▸ **What is expected**: Please repeat the listing exactly, starting at its first line and stopping after the line that contains "Матовые натяжные потолки (1076, 1314)".

▸ **Given records**:

__________________________________________________

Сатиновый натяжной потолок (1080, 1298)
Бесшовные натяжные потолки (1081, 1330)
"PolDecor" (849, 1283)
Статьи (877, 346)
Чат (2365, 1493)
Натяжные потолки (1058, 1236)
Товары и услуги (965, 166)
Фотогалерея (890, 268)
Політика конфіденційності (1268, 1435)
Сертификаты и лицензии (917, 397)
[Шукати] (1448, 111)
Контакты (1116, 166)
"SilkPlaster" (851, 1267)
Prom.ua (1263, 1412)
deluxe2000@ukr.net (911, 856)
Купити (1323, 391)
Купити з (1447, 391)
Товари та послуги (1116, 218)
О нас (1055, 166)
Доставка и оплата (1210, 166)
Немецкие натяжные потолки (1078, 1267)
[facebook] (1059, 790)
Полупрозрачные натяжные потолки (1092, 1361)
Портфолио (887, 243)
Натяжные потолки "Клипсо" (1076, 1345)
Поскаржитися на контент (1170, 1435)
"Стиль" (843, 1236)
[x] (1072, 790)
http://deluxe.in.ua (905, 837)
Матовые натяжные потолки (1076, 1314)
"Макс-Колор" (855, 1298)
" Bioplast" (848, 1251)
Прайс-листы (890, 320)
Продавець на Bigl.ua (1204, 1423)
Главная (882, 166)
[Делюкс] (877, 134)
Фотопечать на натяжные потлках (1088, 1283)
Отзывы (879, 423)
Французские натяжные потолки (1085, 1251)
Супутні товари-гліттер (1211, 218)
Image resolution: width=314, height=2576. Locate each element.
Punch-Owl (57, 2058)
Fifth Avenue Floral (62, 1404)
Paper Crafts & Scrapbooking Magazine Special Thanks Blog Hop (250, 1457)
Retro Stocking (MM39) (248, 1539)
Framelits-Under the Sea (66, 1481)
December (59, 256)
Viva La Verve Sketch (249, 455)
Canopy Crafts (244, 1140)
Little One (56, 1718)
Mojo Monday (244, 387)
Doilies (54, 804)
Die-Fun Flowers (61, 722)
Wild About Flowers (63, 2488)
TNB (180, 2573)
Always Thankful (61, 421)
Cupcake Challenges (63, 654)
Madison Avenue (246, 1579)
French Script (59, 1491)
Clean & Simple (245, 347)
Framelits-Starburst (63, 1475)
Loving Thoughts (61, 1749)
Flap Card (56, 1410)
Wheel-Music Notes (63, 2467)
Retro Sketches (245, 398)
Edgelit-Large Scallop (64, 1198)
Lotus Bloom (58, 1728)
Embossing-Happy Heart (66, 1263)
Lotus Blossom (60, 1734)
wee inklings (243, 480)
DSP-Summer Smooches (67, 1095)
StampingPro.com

__________________________________________________

▸ **Written solution**:
Сатиновый натяжной потолок (1080, 1298)
Бесшовные натяжные потолки (1081, 1330)
"PolDecor" (849, 1283)
Статьи (877, 346)
Чат (2365, 1493)
Натяжные потолки (1058, 1236)
Товары и услуги (965, 166)
Фотогалерея (890, 268)
Політика конфіденційності (1268, 1435)
Сертификаты и лицензии (917, 397)
[Шукати] (1448, 111)
Контакты (1116, 166)
"SilkPlaster" (851, 1267)
Prom.ua (1263, 1412)
deluxe2000@ukr.net (911, 856)
Купити (1323, 391)
Купити з (1447, 391)
Товари та послуги (1116, 218)
О нас (1055, 166)
Доставка и оплата (1210, 166)
Немецкие натяжные потолки (1078, 1267)
[facebook] (1059, 790)
Полупрозрачные натяжные потолки (1092, 1361)
Портфолио (887, 243)
Натяжные потолки "Клипсо" (1076, 1345)
Поскаржитися на контент (1170, 1435)
"Стиль" (843, 1236)
[x] (1072, 790)
http://deluxe.in.ua (905, 837)
Матовые натяжные потолки (1076, 1314)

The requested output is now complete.